======== DATA FOR PROCESSING ========

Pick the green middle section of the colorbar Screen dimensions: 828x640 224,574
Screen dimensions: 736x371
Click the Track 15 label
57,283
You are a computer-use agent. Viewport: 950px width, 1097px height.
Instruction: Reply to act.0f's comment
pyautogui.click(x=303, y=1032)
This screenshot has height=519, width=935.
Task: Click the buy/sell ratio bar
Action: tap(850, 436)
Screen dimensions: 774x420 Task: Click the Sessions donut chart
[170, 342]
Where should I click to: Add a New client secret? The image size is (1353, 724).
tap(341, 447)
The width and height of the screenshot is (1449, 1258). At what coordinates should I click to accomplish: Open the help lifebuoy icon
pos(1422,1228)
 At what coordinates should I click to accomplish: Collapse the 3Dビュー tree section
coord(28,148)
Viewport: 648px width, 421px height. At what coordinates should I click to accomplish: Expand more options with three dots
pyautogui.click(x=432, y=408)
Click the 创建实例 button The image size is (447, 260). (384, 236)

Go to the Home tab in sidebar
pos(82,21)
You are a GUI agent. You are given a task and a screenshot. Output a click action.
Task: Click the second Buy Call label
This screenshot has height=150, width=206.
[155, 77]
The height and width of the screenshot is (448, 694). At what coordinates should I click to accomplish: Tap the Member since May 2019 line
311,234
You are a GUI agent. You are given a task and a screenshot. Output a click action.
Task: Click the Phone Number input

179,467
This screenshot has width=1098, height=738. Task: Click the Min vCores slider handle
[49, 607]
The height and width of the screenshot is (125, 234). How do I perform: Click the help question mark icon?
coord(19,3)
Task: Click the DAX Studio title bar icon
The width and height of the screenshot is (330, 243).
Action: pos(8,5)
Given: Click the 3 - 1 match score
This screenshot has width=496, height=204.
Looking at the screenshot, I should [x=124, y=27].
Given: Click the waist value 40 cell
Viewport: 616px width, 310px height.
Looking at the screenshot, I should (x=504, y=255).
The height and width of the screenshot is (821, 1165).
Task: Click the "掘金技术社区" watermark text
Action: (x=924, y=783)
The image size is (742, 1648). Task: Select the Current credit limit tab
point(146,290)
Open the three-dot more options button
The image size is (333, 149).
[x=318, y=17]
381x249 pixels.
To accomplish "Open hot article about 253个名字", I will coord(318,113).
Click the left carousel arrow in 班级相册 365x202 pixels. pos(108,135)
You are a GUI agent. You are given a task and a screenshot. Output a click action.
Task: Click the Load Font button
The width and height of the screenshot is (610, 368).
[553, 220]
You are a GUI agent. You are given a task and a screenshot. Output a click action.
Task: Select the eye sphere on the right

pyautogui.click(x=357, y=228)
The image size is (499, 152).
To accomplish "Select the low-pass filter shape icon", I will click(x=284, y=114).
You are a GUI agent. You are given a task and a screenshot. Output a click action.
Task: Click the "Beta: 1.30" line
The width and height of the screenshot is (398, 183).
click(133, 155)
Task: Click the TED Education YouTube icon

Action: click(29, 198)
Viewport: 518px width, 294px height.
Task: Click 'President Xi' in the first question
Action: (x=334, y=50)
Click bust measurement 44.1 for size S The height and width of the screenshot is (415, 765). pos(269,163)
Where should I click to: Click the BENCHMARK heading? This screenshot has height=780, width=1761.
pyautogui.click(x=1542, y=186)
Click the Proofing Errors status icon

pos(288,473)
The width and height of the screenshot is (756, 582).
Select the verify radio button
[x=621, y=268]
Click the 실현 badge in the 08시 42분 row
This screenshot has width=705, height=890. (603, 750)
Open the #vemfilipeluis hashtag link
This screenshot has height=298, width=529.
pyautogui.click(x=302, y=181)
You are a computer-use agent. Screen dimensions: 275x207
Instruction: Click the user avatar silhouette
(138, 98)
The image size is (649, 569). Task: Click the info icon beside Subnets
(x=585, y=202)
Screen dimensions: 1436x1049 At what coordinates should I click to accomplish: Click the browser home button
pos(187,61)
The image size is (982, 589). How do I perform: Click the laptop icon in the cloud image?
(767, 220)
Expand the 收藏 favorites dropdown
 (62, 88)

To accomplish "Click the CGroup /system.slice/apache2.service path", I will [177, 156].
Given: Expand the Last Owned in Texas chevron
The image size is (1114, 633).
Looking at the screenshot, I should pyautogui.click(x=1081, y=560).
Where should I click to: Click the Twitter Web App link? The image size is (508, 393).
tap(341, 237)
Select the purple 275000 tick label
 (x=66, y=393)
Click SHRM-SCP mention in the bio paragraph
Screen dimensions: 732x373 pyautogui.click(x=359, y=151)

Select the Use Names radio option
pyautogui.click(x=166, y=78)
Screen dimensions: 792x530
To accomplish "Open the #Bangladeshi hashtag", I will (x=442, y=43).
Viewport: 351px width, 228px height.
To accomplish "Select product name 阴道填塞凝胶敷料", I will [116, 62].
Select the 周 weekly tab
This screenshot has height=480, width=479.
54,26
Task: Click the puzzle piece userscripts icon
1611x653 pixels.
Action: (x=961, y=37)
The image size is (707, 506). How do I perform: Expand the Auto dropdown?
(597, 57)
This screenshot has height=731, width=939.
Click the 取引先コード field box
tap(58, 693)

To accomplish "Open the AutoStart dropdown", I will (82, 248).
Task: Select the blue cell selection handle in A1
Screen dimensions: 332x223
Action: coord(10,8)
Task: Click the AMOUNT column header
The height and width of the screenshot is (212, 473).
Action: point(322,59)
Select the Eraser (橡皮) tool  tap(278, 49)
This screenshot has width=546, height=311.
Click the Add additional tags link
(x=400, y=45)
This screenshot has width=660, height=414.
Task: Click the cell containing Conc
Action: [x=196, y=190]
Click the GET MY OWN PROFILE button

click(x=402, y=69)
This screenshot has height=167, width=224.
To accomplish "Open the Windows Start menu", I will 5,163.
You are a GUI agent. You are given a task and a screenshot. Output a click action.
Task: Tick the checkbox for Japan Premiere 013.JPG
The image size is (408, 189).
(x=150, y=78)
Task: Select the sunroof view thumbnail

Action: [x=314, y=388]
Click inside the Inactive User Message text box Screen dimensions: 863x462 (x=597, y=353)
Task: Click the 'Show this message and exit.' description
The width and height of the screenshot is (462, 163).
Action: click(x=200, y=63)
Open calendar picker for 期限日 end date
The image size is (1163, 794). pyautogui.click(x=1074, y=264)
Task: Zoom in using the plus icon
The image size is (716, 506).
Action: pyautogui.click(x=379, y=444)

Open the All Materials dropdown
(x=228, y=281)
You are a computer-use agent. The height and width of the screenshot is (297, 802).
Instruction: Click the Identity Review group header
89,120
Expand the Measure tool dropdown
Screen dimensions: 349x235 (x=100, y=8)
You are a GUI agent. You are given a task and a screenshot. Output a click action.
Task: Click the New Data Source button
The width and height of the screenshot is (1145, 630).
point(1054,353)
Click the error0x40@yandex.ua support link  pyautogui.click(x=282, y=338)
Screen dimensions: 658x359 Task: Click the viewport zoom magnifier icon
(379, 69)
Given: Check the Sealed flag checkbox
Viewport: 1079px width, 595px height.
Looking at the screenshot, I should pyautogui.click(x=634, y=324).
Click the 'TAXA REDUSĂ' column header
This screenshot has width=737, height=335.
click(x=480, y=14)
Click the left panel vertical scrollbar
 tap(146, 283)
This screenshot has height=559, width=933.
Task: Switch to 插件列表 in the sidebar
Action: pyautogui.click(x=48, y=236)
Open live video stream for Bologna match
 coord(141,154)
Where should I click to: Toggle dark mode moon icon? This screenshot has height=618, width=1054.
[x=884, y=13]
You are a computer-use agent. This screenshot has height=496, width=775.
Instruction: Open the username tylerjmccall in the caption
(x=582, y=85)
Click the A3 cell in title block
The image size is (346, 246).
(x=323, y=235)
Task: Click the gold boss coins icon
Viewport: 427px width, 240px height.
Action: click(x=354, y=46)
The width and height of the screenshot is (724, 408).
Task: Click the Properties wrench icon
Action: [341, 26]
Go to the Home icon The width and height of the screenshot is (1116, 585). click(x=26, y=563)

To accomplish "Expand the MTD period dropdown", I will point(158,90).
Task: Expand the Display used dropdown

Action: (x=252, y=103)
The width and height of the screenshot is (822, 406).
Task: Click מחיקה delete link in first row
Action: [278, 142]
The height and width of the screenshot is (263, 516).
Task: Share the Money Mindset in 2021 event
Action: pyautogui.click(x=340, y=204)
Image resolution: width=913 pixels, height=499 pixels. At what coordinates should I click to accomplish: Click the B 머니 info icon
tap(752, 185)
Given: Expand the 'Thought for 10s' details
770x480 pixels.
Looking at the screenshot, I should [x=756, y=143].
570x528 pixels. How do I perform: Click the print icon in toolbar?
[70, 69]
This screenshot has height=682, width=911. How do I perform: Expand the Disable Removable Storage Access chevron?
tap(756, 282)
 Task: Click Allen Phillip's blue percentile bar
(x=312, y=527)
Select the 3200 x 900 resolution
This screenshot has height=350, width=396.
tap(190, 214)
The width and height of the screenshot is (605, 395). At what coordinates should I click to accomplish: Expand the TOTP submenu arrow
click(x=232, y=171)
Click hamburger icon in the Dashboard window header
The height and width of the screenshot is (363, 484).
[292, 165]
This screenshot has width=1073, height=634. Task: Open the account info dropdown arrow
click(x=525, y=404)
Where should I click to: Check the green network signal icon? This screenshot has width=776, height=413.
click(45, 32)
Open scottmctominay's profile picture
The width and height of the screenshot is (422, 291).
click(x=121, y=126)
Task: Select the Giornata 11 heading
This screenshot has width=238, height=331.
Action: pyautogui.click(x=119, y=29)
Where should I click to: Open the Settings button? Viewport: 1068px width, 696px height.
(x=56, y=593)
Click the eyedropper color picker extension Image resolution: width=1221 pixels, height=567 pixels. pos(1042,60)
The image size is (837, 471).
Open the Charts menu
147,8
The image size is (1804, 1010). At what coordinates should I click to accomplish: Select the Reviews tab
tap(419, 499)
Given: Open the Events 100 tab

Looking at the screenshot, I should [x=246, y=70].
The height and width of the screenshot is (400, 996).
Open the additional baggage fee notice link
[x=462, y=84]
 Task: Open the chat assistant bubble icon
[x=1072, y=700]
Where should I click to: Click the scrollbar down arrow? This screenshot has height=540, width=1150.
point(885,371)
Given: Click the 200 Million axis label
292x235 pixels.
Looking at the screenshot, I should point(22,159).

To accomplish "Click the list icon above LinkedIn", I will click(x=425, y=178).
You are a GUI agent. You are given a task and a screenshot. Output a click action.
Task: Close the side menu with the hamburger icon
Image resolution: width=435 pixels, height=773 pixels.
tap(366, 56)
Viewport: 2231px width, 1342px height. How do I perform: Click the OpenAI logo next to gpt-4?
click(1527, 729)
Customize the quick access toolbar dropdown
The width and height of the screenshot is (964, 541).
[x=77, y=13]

========

EXERCISE> What you give back should be exactly the lines of the data above from the line with "The width and height of the screenshot is (610, 368)." through the line with "The width and height of the screenshot is (756, 582).", both of those included, and nothing more.

SOLVED EXERCISE>
The width and height of the screenshot is (610, 368).
[553, 220]
You are a GUI agent. You are given a task and a screenshot. Output a click action.
Task: Select the eye sphere on the right

pyautogui.click(x=357, y=228)
The image size is (499, 152).
To accomplish "Select the low-pass filter shape icon", I will click(x=284, y=114).
You are a GUI agent. You are given a task and a screenshot. Output a click action.
Task: Click the "Beta: 1.30" line
The width and height of the screenshot is (398, 183).
click(133, 155)
Task: Click the TED Education YouTube icon

Action: click(29, 198)
Viewport: 518px width, 294px height.
Task: Click 'President Xi' in the first question
Action: (x=334, y=50)
Click bust measurement 44.1 for size S The height and width of the screenshot is (415, 765). pos(269,163)
Where should I click to: Click the BENCHMARK heading? This screenshot has height=780, width=1761.
pyautogui.click(x=1542, y=186)
Click the Proofing Errors status icon

pos(288,473)
The width and height of the screenshot is (756, 582).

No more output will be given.